EXCERPTED PASSAGE:
************

- In the case of Adobe InDesign CS3 on Mac OS X (as shown on the screen), users can simply save the layout file to the Documentum repository from the “Save As” dialog just as they would any other local or network disk. They user will also be presented with a dialog so they can see the structure of the layout, the images contained within the layout, control the version number created, determine if a PDF rendition of the layout should be produced and what quality that should be, and populate any metadata that is relevant to the assets. When the “Finish” button is pressed, the layout and images that were added to the layout that are not already in the Documentum repository are imported.
Office Tools

 - For customers and partners who need straightforward checkin/checkout and metadata capture functionality with no plug-in required in the applications themselves, FSS provides an infrastructure-based integration approach. FSS provides native application menu access (e.g. File->Save) to the repository allowing user processes to remain the same and requiring minimal change in how a user interacts with their favorite applications. FSS also provides strong work-in-place and link management capabilities which is very attractive in the Publishing vertical.
- For users needing richer content management functionality, the Documentum Application Connectors expose powerful EMC-Documentum content services in targeted desktop applications. They require an additional client install on the desktop and they provide a new “Documentum” menu in each tool which users will have to interact with in order to access the functionality. In addition to core checkin/checkout and metadata management, the Application Connectors provide search and advanced Search, creating content from a Template, access to specific content versions, lifecycles, workflows, and WDK-based customization.

************

RECORD EXCERPTS:
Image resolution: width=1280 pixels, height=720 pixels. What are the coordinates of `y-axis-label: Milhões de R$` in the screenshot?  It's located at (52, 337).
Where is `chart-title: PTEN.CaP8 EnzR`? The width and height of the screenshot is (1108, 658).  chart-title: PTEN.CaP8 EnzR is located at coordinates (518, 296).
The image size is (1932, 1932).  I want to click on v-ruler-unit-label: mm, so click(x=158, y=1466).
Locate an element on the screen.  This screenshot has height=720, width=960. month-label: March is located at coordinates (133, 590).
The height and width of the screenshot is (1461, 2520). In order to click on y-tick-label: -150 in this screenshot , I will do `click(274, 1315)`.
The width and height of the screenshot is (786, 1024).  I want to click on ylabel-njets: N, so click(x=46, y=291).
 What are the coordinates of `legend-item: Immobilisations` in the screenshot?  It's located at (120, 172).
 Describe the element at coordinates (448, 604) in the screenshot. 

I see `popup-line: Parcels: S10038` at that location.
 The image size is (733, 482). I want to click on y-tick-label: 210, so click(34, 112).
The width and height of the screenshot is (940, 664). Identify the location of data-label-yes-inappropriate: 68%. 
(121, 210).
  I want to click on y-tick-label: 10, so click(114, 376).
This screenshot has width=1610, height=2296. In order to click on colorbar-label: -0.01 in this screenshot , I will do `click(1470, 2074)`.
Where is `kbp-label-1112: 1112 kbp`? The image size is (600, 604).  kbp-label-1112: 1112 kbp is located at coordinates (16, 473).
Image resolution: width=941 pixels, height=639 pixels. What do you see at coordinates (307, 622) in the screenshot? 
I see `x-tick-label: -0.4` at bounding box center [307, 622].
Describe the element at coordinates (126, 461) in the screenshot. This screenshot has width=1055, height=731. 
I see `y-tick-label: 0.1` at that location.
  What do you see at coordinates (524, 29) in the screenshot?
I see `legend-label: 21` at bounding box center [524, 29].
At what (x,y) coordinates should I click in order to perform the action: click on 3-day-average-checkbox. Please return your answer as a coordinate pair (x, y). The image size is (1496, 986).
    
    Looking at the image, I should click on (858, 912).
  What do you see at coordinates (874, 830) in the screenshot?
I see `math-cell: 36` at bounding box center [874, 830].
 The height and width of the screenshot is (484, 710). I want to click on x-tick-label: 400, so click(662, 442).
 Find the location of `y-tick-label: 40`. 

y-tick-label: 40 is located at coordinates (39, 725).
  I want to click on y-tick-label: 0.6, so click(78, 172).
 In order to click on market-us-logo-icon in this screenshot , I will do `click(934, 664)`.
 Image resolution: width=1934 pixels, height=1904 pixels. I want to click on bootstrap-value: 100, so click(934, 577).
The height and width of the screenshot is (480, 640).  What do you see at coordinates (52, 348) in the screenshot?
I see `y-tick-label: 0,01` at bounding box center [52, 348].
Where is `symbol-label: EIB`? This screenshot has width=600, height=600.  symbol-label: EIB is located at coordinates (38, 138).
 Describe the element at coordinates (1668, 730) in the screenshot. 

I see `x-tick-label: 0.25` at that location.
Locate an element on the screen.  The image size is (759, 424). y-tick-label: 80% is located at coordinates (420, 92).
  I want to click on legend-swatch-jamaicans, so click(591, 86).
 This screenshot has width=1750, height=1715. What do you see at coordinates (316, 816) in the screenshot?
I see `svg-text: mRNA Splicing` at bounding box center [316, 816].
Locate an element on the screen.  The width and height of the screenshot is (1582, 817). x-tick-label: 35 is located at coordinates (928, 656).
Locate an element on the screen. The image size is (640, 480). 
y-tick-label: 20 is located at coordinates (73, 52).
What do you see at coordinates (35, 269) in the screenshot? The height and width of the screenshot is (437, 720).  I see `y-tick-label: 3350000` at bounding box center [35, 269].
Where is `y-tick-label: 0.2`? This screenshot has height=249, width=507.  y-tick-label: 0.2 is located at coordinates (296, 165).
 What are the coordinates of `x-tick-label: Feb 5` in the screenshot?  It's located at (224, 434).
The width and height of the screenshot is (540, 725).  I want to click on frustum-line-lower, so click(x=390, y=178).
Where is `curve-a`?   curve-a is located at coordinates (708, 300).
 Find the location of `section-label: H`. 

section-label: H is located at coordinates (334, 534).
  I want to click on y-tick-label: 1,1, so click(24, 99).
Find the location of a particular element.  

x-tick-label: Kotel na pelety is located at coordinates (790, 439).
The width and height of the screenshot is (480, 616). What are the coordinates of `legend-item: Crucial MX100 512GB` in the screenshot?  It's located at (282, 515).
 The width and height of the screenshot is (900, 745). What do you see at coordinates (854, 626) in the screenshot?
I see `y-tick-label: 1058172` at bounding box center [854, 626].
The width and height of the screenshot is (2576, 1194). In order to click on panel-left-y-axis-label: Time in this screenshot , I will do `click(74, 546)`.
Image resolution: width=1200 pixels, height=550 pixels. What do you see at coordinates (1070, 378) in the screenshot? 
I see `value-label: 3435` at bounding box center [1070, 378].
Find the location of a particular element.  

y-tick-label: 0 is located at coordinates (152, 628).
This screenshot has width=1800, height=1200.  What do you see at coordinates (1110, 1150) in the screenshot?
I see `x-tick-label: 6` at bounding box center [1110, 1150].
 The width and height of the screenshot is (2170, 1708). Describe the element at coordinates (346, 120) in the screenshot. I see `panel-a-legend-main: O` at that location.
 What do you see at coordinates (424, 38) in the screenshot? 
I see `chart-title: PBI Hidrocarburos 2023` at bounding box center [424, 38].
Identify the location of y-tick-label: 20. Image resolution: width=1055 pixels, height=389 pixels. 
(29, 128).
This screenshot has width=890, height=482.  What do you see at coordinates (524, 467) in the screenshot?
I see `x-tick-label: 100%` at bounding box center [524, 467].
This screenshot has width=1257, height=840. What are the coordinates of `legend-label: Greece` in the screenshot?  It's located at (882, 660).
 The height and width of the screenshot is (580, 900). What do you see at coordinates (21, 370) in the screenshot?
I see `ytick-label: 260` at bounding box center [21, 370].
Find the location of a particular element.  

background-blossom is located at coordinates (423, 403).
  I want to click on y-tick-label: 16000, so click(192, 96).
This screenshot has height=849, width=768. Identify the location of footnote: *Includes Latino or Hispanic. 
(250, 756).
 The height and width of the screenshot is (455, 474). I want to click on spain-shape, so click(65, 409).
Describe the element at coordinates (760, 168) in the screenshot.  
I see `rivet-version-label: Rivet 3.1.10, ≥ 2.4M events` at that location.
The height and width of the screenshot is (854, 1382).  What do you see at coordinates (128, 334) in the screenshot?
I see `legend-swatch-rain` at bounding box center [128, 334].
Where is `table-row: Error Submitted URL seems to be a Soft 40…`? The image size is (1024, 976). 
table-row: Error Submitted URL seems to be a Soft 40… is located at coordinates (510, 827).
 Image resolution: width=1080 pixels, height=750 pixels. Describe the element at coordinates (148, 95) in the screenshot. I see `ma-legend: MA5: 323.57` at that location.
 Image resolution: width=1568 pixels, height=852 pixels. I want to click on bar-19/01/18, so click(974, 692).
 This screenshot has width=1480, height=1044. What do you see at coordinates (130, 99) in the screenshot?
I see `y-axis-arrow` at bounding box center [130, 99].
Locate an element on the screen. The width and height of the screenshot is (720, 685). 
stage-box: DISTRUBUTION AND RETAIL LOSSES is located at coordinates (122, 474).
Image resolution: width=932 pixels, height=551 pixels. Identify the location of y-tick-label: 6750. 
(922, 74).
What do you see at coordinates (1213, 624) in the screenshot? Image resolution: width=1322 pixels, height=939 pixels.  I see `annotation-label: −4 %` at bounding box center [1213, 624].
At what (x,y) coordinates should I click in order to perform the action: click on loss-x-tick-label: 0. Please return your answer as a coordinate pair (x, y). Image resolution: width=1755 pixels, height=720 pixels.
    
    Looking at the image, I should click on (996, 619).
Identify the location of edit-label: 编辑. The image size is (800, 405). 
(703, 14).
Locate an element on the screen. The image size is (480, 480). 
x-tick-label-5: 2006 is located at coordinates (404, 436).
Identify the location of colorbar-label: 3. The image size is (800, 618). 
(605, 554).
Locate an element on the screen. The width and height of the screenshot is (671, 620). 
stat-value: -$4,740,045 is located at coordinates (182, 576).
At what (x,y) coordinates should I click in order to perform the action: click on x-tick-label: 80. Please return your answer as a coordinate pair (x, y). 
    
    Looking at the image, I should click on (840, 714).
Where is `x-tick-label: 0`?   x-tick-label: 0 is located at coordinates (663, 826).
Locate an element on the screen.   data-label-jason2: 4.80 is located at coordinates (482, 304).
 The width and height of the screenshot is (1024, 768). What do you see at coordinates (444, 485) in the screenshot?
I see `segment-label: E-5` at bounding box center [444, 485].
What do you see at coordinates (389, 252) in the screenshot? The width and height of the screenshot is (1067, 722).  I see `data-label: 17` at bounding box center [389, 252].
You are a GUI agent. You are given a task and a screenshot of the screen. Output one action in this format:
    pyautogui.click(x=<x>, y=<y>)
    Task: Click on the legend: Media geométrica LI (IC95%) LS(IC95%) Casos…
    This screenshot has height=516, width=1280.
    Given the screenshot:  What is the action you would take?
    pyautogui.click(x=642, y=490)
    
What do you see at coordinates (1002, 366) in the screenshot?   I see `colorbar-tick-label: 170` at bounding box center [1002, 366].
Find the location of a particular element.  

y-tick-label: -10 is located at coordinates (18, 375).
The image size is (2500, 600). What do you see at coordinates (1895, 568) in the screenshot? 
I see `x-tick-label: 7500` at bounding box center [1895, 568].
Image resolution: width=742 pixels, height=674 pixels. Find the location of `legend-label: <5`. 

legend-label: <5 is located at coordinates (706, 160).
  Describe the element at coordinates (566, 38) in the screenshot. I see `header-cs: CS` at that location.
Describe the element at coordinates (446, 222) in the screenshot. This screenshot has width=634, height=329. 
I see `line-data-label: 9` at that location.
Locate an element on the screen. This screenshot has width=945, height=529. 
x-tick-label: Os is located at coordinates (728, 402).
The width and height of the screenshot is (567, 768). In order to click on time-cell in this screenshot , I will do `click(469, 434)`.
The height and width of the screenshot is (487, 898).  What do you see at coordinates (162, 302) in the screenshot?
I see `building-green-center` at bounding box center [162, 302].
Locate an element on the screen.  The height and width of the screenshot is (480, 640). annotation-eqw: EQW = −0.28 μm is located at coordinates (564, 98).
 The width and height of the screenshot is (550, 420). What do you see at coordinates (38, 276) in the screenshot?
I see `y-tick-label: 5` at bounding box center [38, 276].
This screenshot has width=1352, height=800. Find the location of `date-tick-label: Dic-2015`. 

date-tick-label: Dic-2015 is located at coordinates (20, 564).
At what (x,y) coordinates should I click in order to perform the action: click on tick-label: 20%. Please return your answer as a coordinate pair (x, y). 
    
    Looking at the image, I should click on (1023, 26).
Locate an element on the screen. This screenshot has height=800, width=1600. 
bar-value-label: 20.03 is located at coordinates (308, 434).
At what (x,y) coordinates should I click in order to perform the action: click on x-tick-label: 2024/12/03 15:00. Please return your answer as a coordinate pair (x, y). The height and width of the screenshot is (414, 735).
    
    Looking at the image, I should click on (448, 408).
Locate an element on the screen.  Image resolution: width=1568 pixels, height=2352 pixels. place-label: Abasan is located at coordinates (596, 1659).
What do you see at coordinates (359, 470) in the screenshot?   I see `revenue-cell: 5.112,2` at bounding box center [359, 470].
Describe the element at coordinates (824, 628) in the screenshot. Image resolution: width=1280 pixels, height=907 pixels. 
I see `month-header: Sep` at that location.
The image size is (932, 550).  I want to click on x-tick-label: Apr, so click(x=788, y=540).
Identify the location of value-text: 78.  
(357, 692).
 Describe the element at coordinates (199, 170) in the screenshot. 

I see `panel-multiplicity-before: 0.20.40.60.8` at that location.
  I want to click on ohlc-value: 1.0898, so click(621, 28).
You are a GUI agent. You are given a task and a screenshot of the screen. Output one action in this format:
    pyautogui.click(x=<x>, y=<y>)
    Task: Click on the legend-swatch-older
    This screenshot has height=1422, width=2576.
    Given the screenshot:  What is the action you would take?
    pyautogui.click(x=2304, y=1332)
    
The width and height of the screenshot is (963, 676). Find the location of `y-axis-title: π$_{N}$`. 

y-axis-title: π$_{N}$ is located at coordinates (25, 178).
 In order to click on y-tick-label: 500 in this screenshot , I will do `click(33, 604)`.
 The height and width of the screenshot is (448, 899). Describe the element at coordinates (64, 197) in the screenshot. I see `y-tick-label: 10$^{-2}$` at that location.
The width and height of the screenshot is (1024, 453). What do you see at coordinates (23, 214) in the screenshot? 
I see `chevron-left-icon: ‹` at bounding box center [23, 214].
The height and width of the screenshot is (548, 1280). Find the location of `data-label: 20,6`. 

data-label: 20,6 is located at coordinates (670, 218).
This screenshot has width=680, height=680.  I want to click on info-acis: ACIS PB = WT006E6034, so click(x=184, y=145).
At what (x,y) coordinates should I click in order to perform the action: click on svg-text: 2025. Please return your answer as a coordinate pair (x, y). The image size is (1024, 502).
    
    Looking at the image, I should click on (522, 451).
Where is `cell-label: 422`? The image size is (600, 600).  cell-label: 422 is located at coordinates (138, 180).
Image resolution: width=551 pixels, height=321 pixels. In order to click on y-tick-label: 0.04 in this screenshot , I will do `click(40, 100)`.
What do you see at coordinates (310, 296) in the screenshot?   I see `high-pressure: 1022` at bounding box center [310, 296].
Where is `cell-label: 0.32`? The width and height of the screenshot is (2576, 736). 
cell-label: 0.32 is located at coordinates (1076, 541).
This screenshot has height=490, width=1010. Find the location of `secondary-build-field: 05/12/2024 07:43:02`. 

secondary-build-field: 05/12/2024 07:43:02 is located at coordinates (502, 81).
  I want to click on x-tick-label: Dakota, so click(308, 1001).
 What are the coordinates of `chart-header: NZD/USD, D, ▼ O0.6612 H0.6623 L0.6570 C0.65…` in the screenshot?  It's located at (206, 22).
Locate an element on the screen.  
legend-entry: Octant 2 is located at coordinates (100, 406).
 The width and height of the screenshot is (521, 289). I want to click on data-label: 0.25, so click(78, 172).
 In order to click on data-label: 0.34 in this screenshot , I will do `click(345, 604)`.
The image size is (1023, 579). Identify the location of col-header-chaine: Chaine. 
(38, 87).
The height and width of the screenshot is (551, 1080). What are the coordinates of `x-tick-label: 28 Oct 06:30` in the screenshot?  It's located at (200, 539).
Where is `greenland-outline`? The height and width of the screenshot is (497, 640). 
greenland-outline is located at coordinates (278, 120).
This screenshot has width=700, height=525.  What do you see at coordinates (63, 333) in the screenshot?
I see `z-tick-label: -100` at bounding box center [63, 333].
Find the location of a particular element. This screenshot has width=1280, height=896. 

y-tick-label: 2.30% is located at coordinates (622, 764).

************

WHAT YOU NEED TO DO:
• A. According to the passage on Documentum desktop integration, what happens when the "Finish" button is pressed?
• B. Rewrite the paragraph beginning "For users needing richer content management functionality" from the passage on Documentum desktop integration as a bulleted list, keeping its main facts.

EXERCISE RESULTS:
• A. The layout, and any images added to it that are not already in the Documentum repository, are imported.

• B.
- The Documentum Application Connectors serve users who need richer content management functionality by exposing EMC-Documentum content services in targeted desktop applications.
- They require an additional client install on the desktop.
- They add a new "Documentum" menu to each tool, which users must use to reach the functionality.
- Beyond core checkin/checkout and metadata management, they offer:
  - search and advanced search
  - creating content from a template
  - access to specific content versions
  - lifecycles
  - workflows
  - WDK-based customization